Ocean Acidification: Why Do We Care?
Ocean acidification is one of the less talked about impacts of global warming. Our collective consciousness has somewhat moved past conjuring images of polar bears on melting ice caps when we think of climate change, and now we talk about natural disasters felt closer to home — drought, floods, fires, rising sea level, storms. Ocean acidification is rarely brought up in typical media — so what is it, and why does it matter?
Our oceans, which cover ~70% of the Earth’s surface, are a major carbon sink, absorbing ~30% of the carbon dioxide released into the atmosphere. As carbon dioxide is absorbed into the oceans, it combines with water to form carbonic acid, which then breaks down to increase the concentration of hydrogen ions in the seawater, raising its acidity. According to the National Ocean and Atmospheric Association (NOAA), since the industrial revolution, our ocean waters have had a thirty percent increase in acidity.

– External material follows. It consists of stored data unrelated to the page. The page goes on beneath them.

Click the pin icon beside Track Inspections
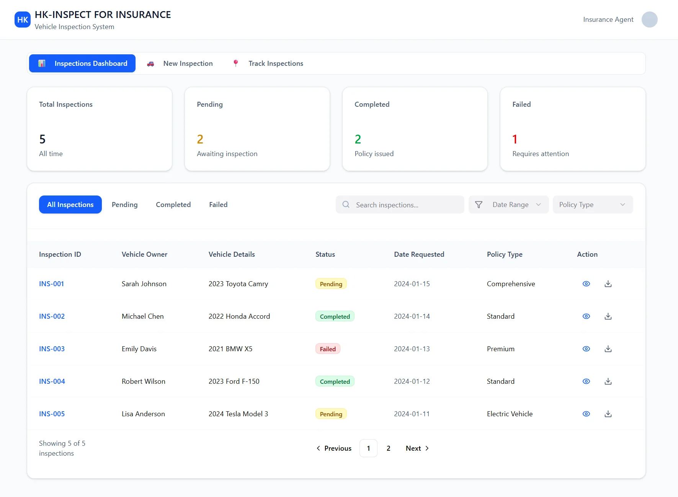The image size is (678, 497). (236, 63)
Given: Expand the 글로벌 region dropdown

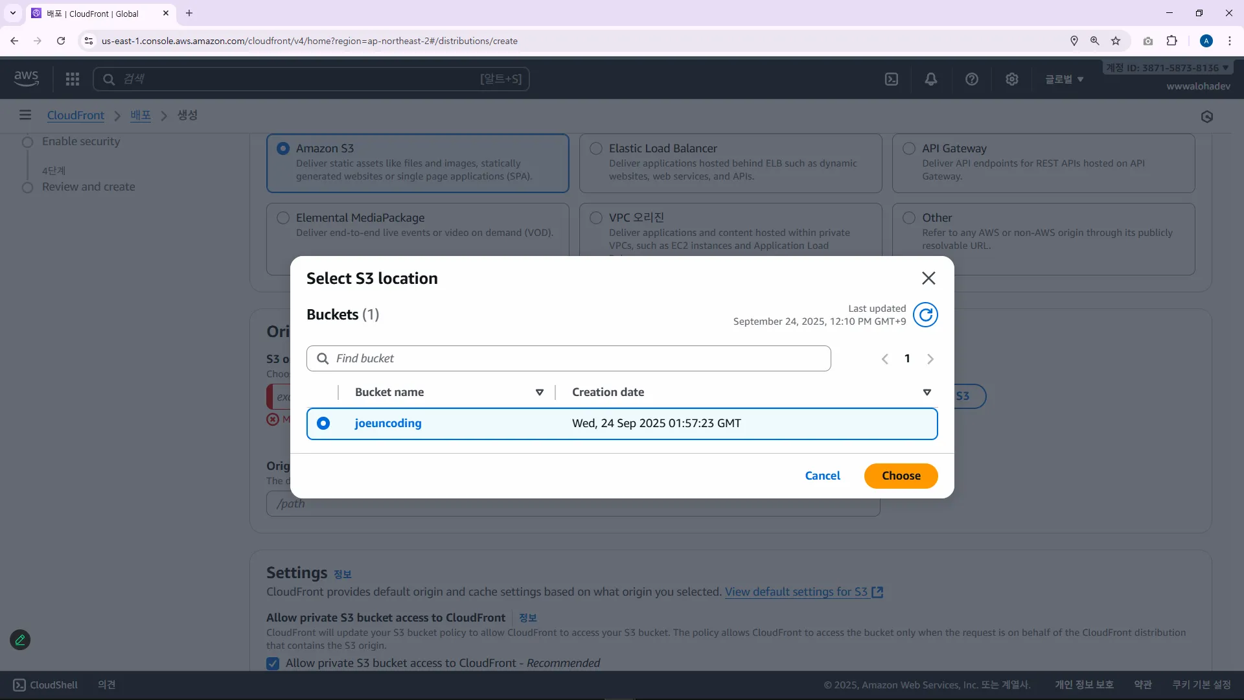Looking at the screenshot, I should [x=1064, y=79].
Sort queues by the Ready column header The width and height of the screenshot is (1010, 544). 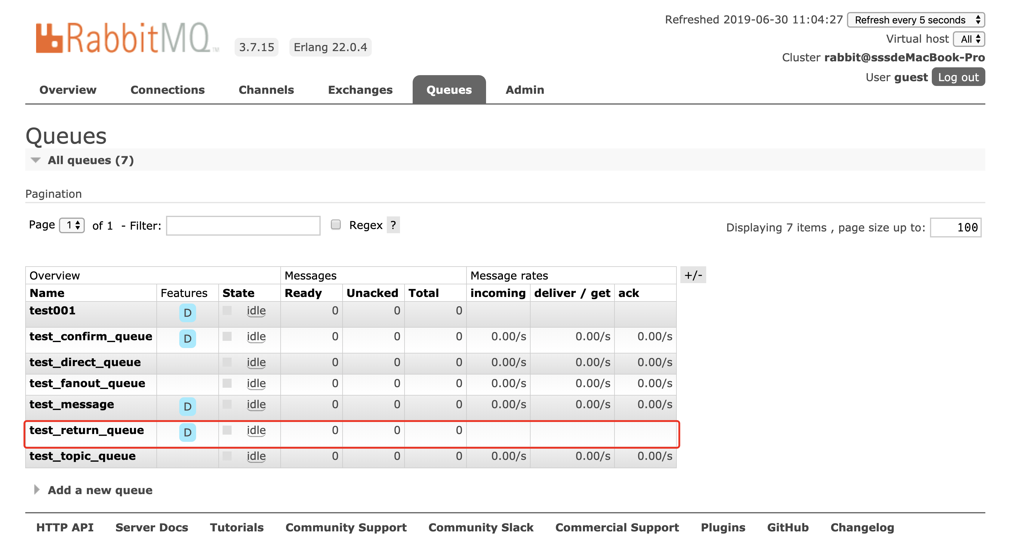303,293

As the oceans become more acidic, ocean species such as oysters, clams, and corals, find it more difficult to build their hard shells and skeletons. Existing shells and coral reefs become weaker and can dissolve in a more acidic environment, leaving these species vulnerable.

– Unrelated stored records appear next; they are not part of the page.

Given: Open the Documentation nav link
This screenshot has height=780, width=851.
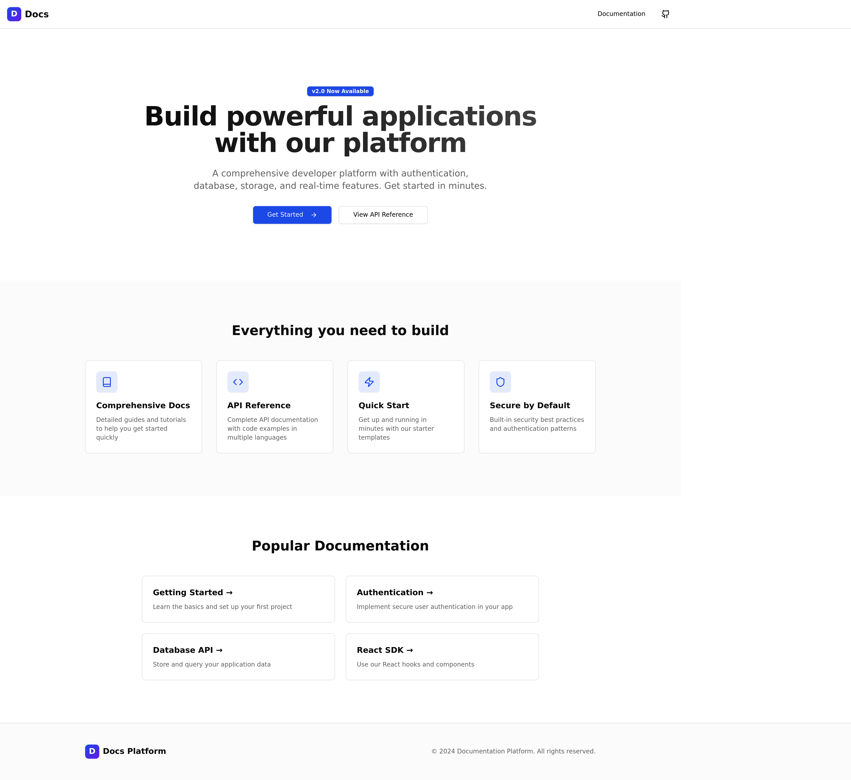Looking at the screenshot, I should coord(621,14).
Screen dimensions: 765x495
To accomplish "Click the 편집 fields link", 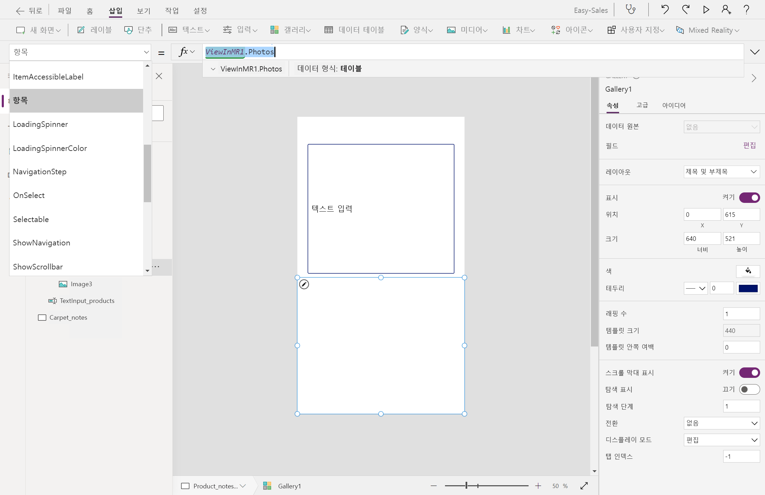I will tap(749, 145).
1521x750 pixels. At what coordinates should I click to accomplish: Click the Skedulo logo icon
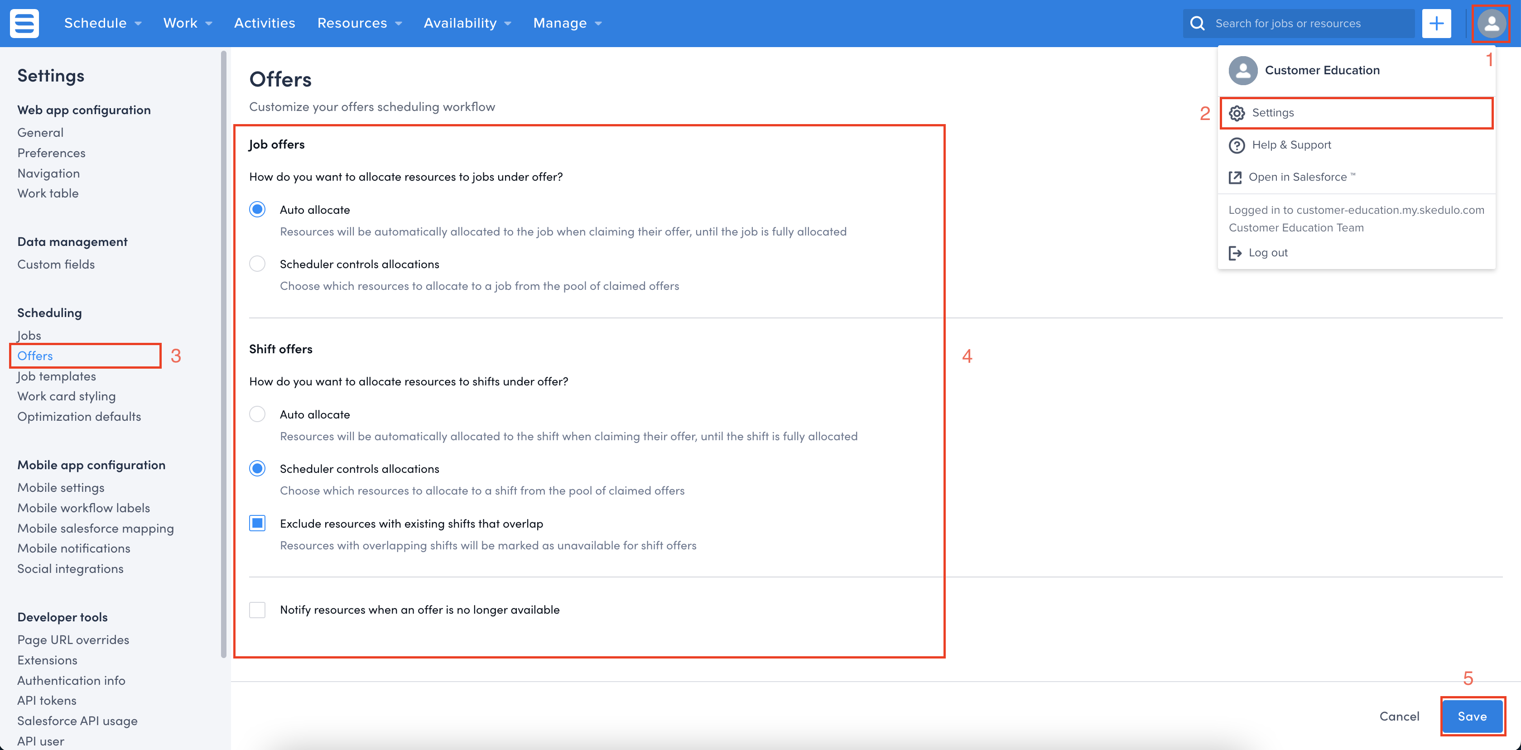[24, 23]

The health of ocean ecosystems is also threatened by organisms that thrive in more acidic waters — in particular algae. As the acidity of ocean waters increases, algae blooms, including toxic algae blooms, become more common. Toxins from algae blooms have been documented to kill seabirds and seals, and can poison humans who consume contaminated seafood.

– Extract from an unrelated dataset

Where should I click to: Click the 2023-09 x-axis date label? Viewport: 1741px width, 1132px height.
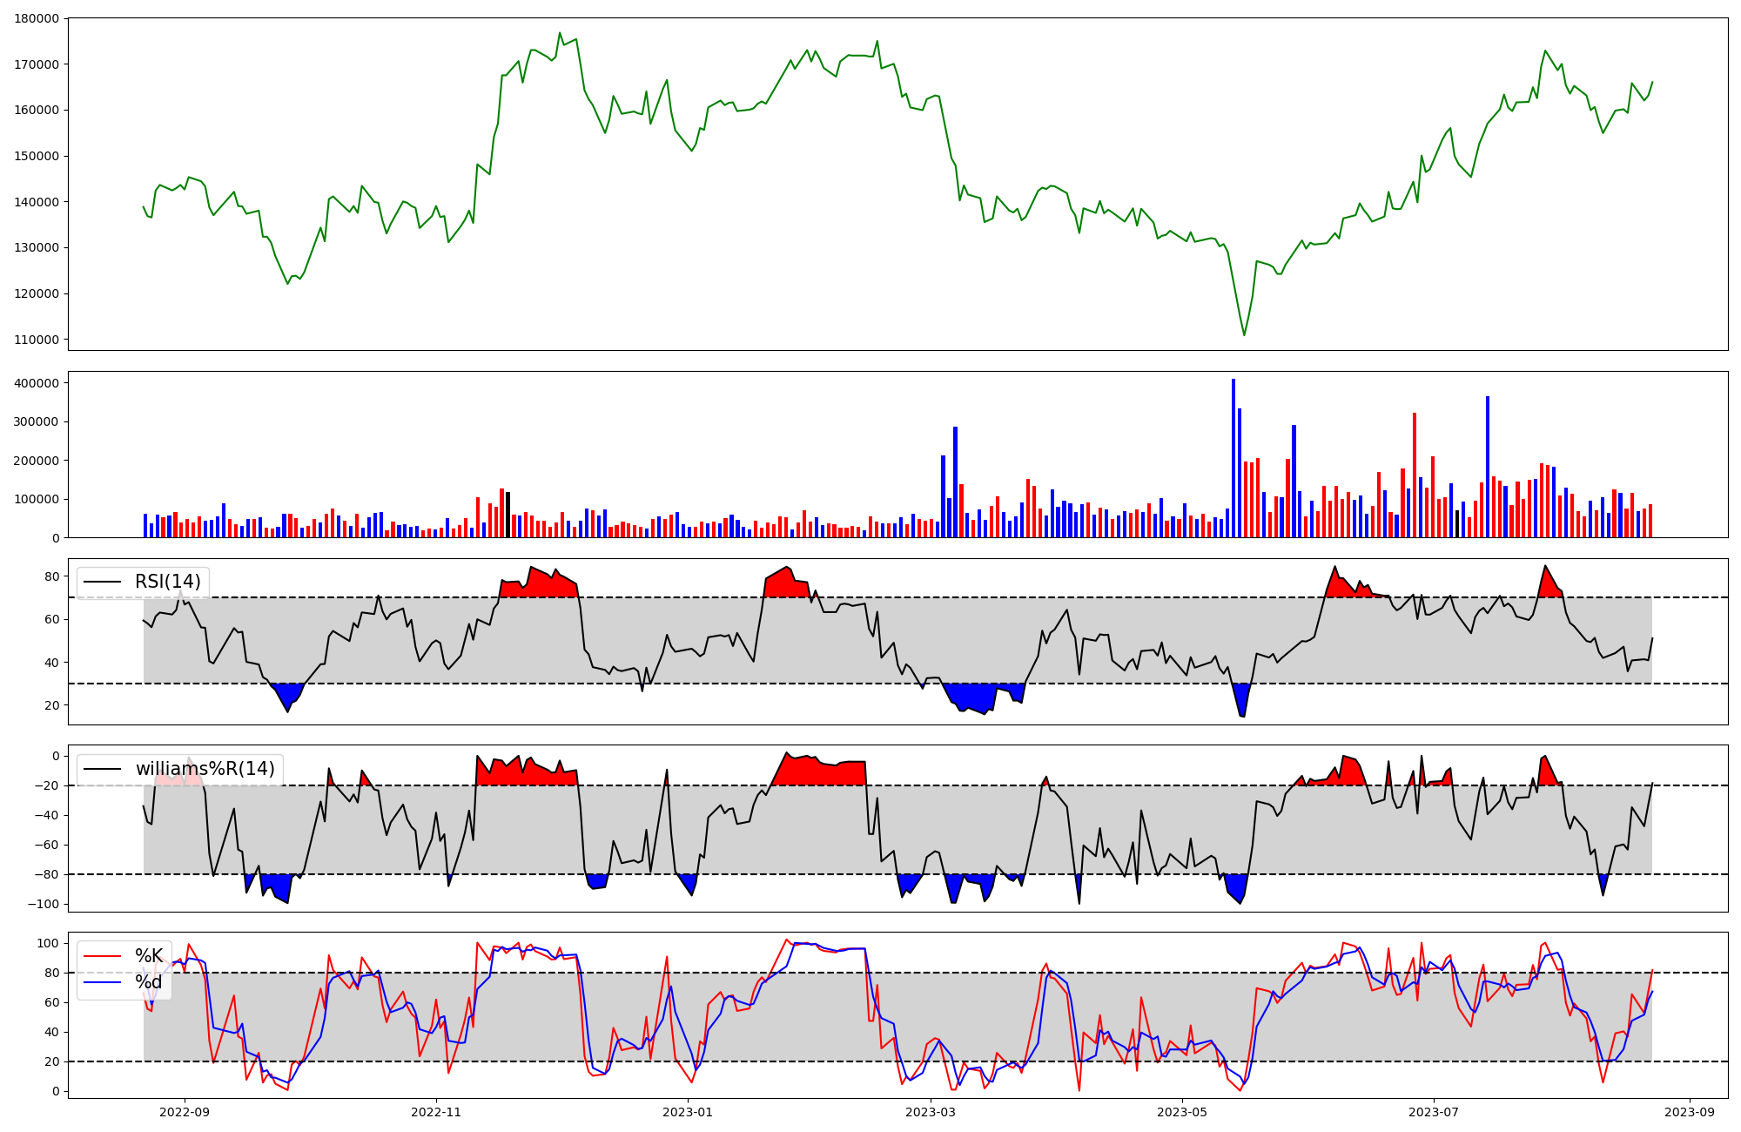pos(1690,1112)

The threat to ocean species and disruption of the ocean environment is problematic in itself. However, to put it into human terms, the impact of ocean acidification can lead to economic losses for communities dependent on fisheries and ocean tourism. The Union of Concerned Scientists estimates that by the end of the century, the shellfish industry could experience a cumulative loss of $230 million due to decreased supplies of clams, scallops and other consumer foods. They also estimate that acidification paired with ocean warming could lead to $140 billion in losses from recreation decline, with the US coral reef industry declining in value by more than 90%.
To combat the effects of ocean acidification, some scientists are looking into growing seaweed to help slow the impacts. However, the main solution would be to curb global warming — reduce our use of fossil fuels, and emit less carbon dioxide into the atmosphere. It is yet another motivation for us to fight for a deep decarbonization of our grid and move towards a renewables based economy.